Just <775.2957853311073: Chicago O'Hare International Airport - John C. Munro Hamilton International Airport - John F Kennedy International Airport >

• "Chicago O'Hare International Airport" to "John F Kennedy International Airport" with a hop distance of 20:

Nothing

• "London Heathrow Airport" to "Charles de Gaulle International Airport" with a hop distance of 150:

Just <280.7740668318438: London Heathrow Airport - Koksijde Air Base - Charles de Gaulle International Airport >

• "Honolulu International Airport" to Narita International Airport" with a hop distance of 2500:

Just <3960.1095733170896: Honolulu International Airport - Henderson Field - Sendai Airport - Narita International Airport >

• "Honolulu International Airport" to Narita International Airport" with a hop distance of 500:

Nothing

If your program can find the routes above (or correct alternatives), you'll receive full credit.

For more of a challenge, you can attempt to add heuristics to your search implementation so that it can tackle cities that are farther apart, or shorter hop distances (which makes the number of potential routes explode in number).
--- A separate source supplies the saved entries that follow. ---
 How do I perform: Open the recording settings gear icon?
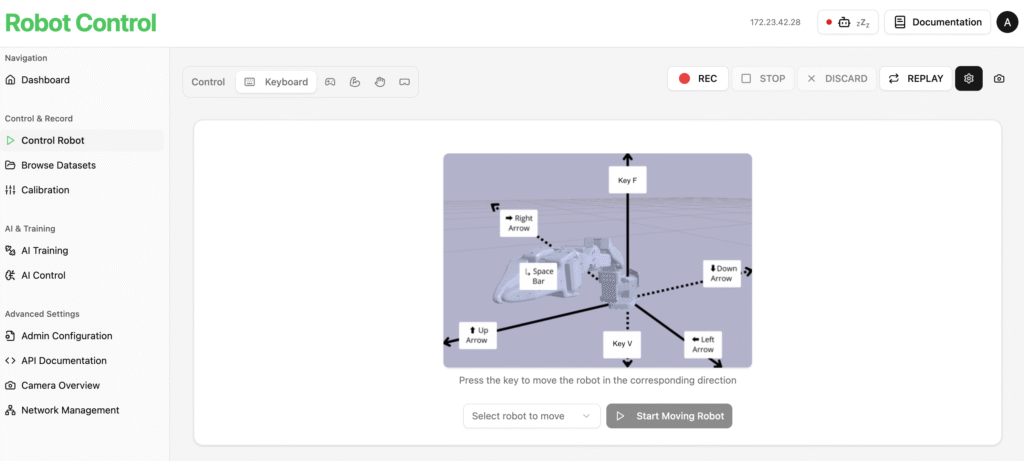click(968, 78)
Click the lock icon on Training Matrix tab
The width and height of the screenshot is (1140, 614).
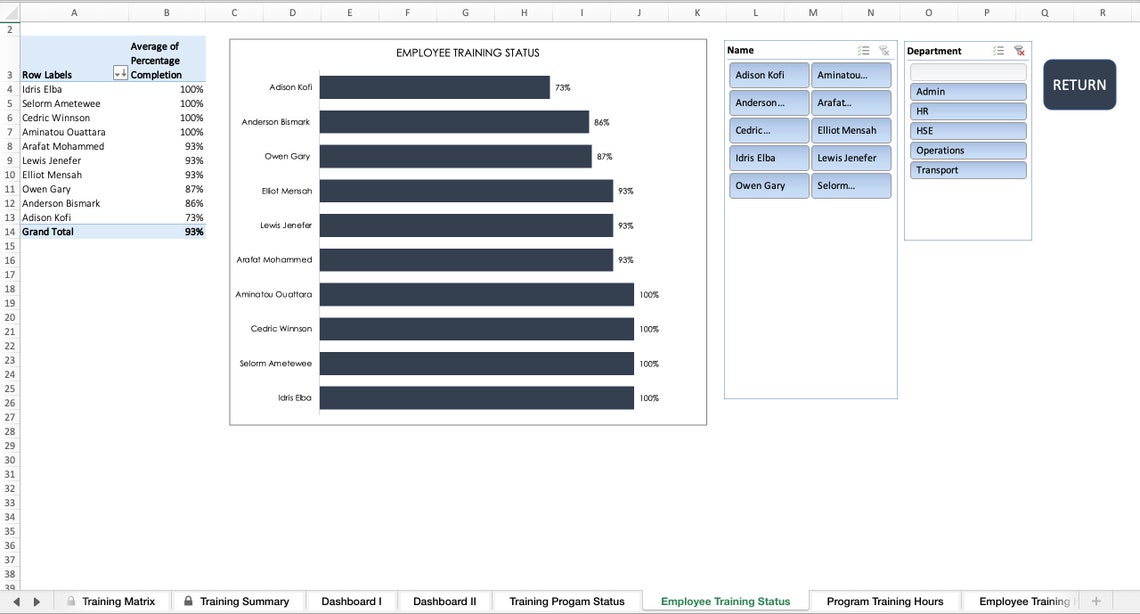pyautogui.click(x=70, y=601)
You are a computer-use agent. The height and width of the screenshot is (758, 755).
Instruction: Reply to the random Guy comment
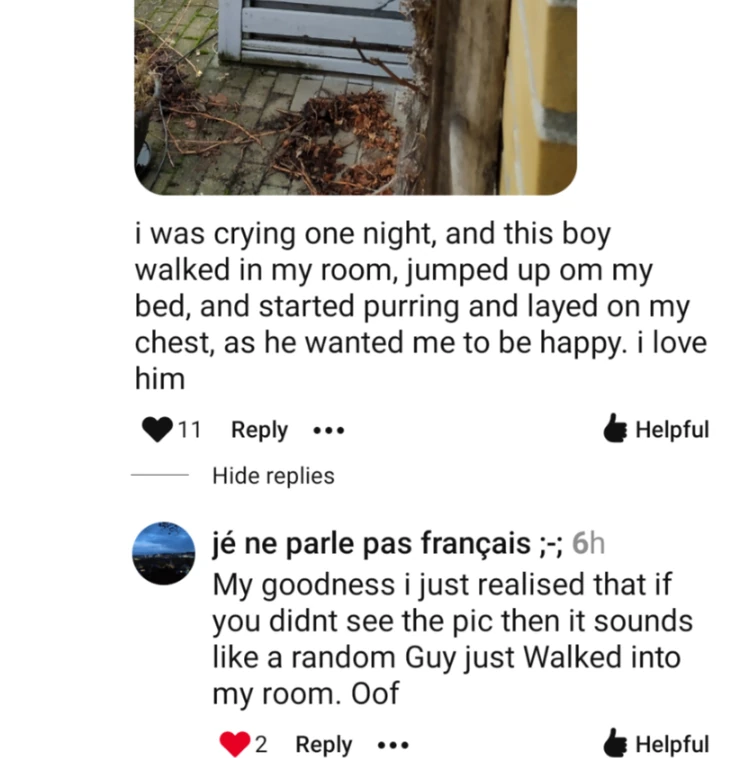point(323,744)
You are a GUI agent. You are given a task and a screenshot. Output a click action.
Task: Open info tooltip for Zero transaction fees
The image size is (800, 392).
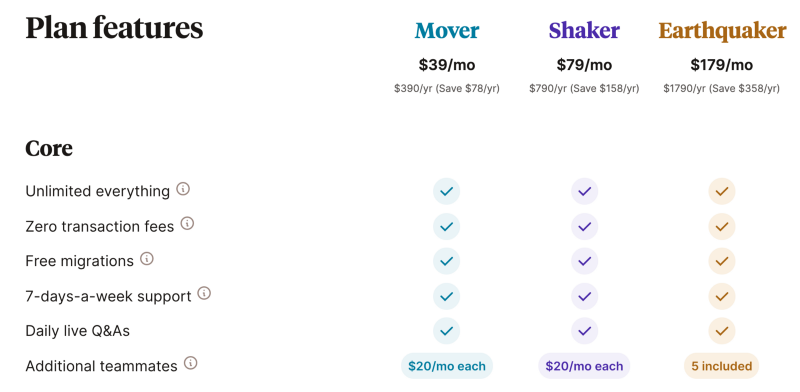pos(188,224)
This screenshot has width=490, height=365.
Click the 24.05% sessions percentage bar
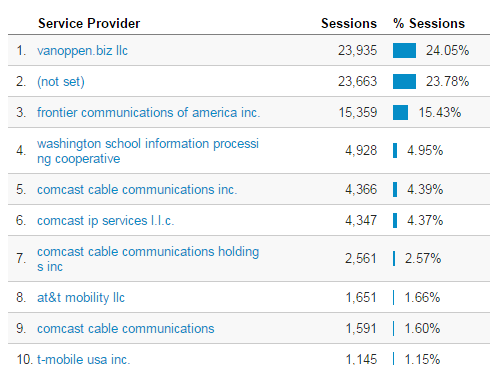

Here are some more challenging searches (again, with a 15-second limit):

• "London Heathrow Airport" to "Charles de Gaulle International Airport" with a hop distance of 50:

Just <226.00848752817393: London Heathrow Airport - London Biggin Hill Airport - Lydd Airport - Le Touquet-Côte d'Opale Airport - Abbeville - Paris Beauvais Tillé Airport - Charles de Gaulle International Airport >

• "Honolulu International Airport" to Narita International Airport" with a hop distance of 1500:

Just <4506.014981988908: Honolulu International Airport - Henderson Field - Wake Island Airfield - Minami Torishima Airport - Narita International Airport >

• "Chicago O'Hare International Airport" to "John F Kennedy International Airport" with a hop distance of 50:

Just <881.2512377878584: Chicago O'Hare International Airport - Chicago Meigs Airport - Michigan City Municipal Airport - Nappanee Municipal Airport - Smith Field - Van Wert County Airport - Lima Allen County Airport - Fostoria Metropolitan Airport - Griffing Sandusky Airport - Cleveland Hopkins International Airport - Cuyahoga County Airport - Youngstown Warren Regional Airport - Beaver County Airport - Allegheny County Airport - Arnold Palmer Regional Airport - Bedford County Airport - Hagerstown Regional Richard A Henson Field - Montgomery County Airpark - Martin State Airport - New Castle Airport - Northeast Philadelphia Airport - Trenton Mercer Airport - Linden Airport - John F Kennedy International Airport >

Submission

To submit your work, be sure your "`MP4.hs`" file is added to your repository, then commit all your changes and push your work to our shared BitBucket repository.